*What you need to do*. Retype all of the rows below word for word, leaving out the pictures.

*Rows*.

──────────────────────────────

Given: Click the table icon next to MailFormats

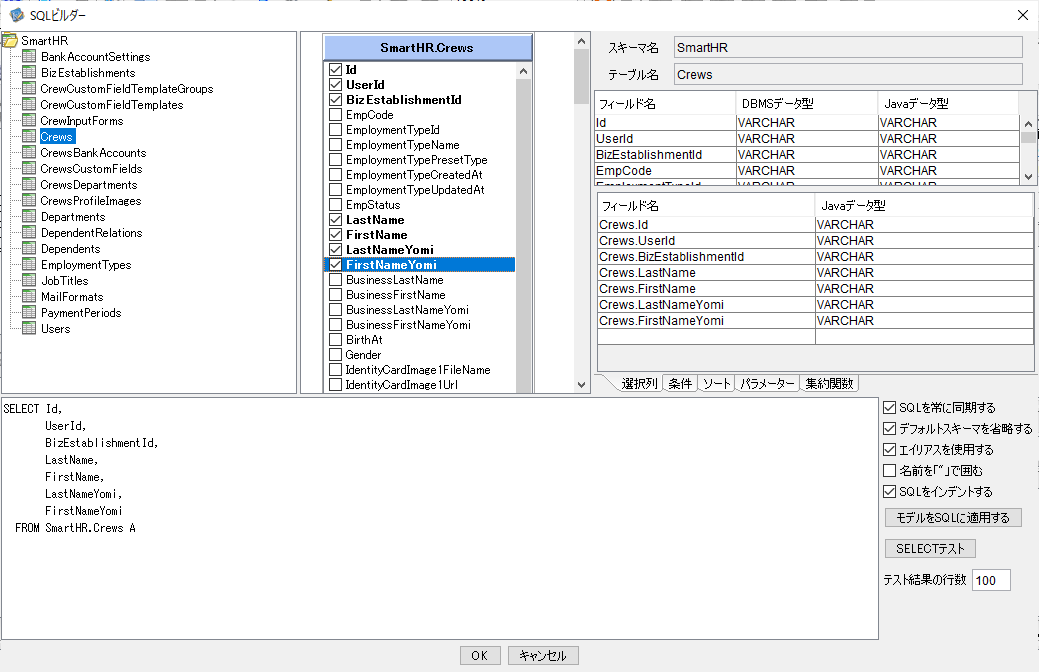Looking at the screenshot, I should pyautogui.click(x=29, y=296).
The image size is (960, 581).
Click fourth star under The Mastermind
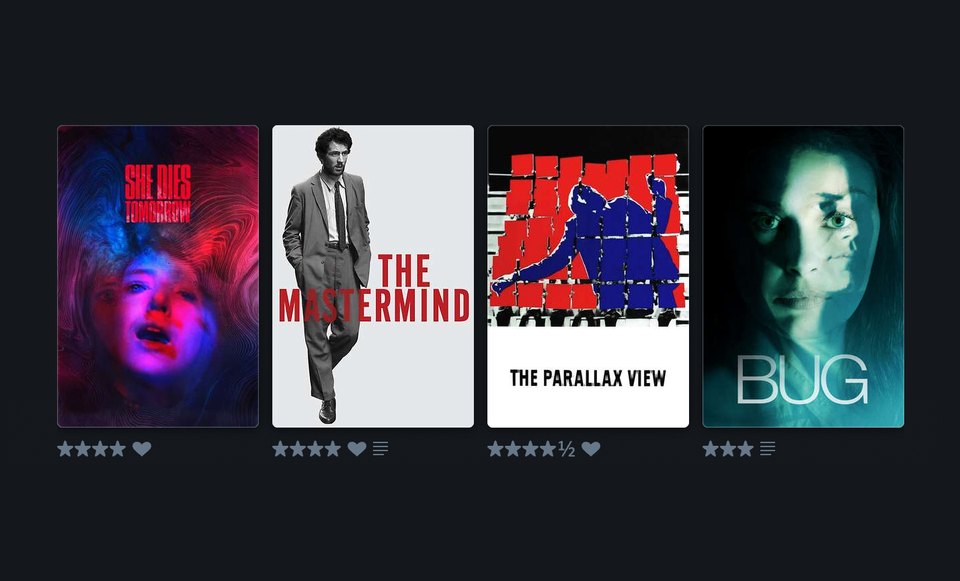(333, 449)
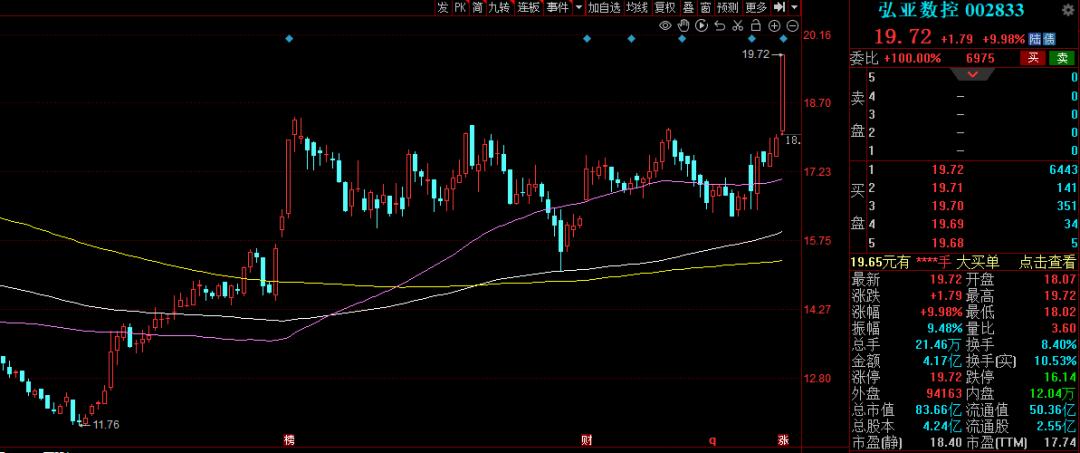Image resolution: width=1080 pixels, height=453 pixels.
Task: Select the hand pan tool
Action: (x=684, y=25)
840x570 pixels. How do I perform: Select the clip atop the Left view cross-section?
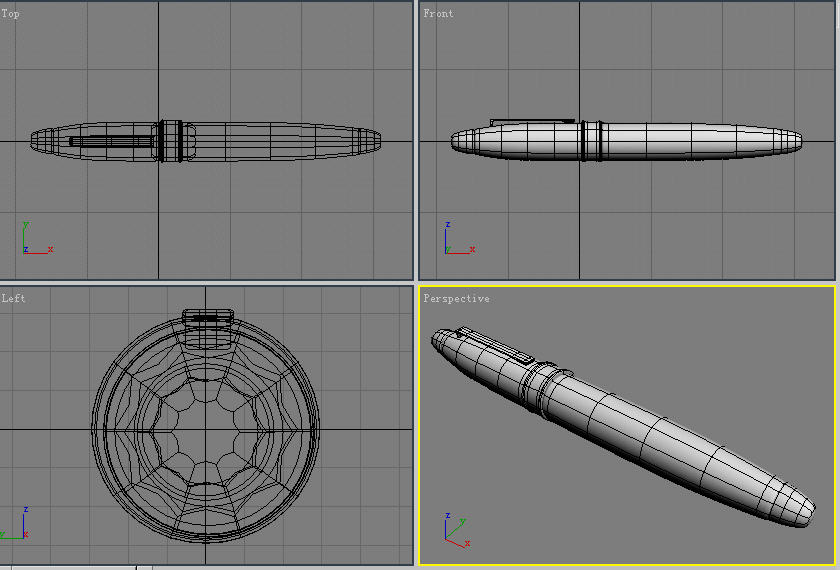click(207, 316)
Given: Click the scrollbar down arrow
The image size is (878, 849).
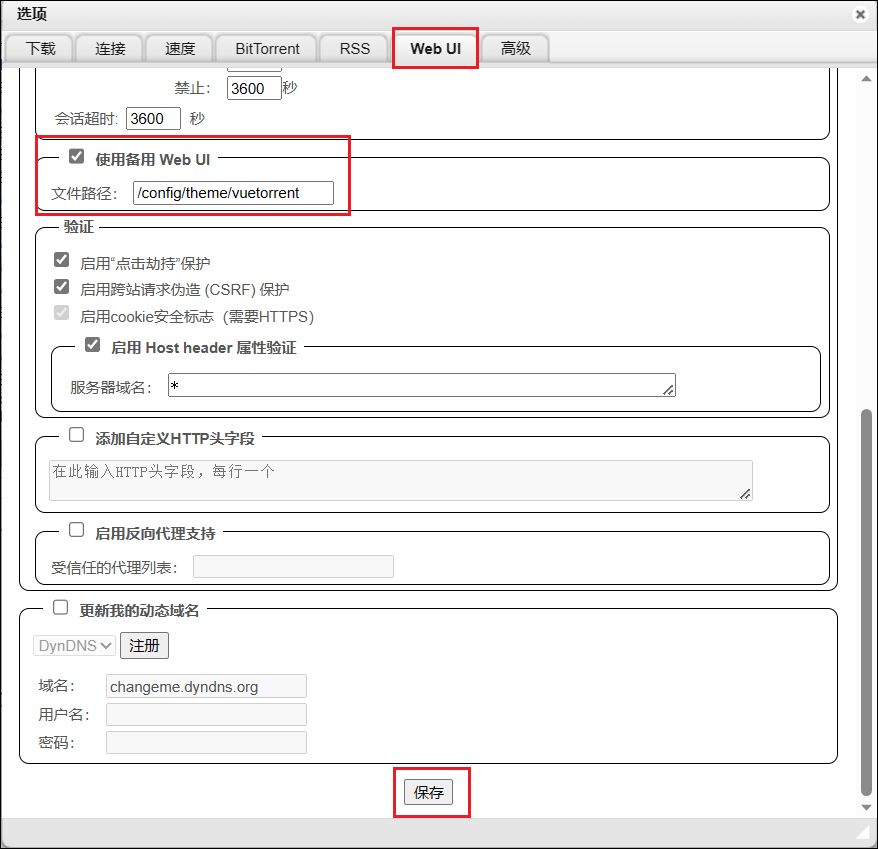Looking at the screenshot, I should (x=866, y=806).
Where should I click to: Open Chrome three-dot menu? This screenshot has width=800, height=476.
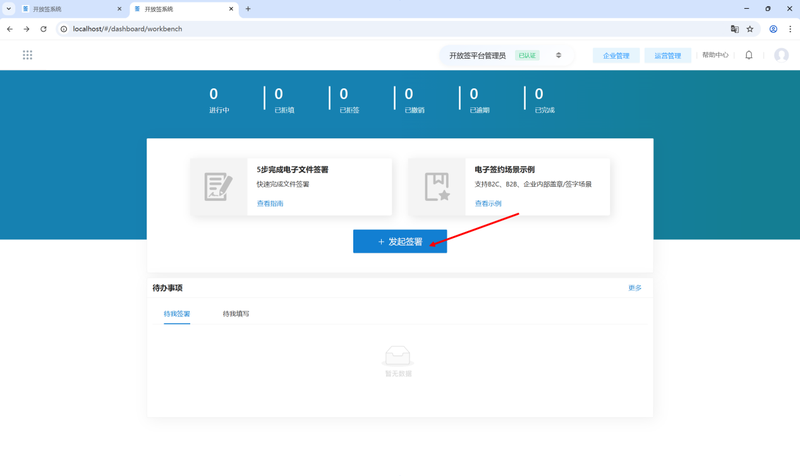pyautogui.click(x=790, y=29)
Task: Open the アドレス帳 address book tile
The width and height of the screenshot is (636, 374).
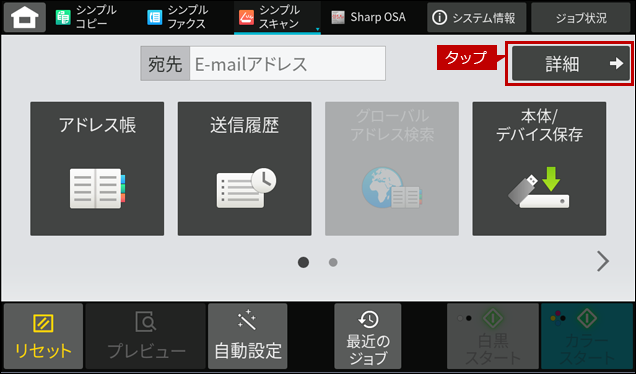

──────────────────────────────

*Exercise answer*.
Given: Click the table icon next to MailFormats

Looking at the screenshot, I should pyautogui.click(x=29, y=296).
The image size is (960, 581).
Click fourth star under The Mastermind
(333, 449)
Image resolution: width=1080 pixels, height=453 pixels.
Task: Select the hand pan tool
Action: (x=684, y=25)
840x570 pixels. How do I perform: Select the clip atop the Left view cross-section?
click(207, 316)
Given: Click the scrollbar down arrow
The image size is (878, 849).
Looking at the screenshot, I should (x=866, y=806).
Where should I click to: Open Chrome three-dot menu? This screenshot has width=800, height=476.
pyautogui.click(x=790, y=29)
Task: Open the アドレス帳 address book tile
The width and height of the screenshot is (636, 374).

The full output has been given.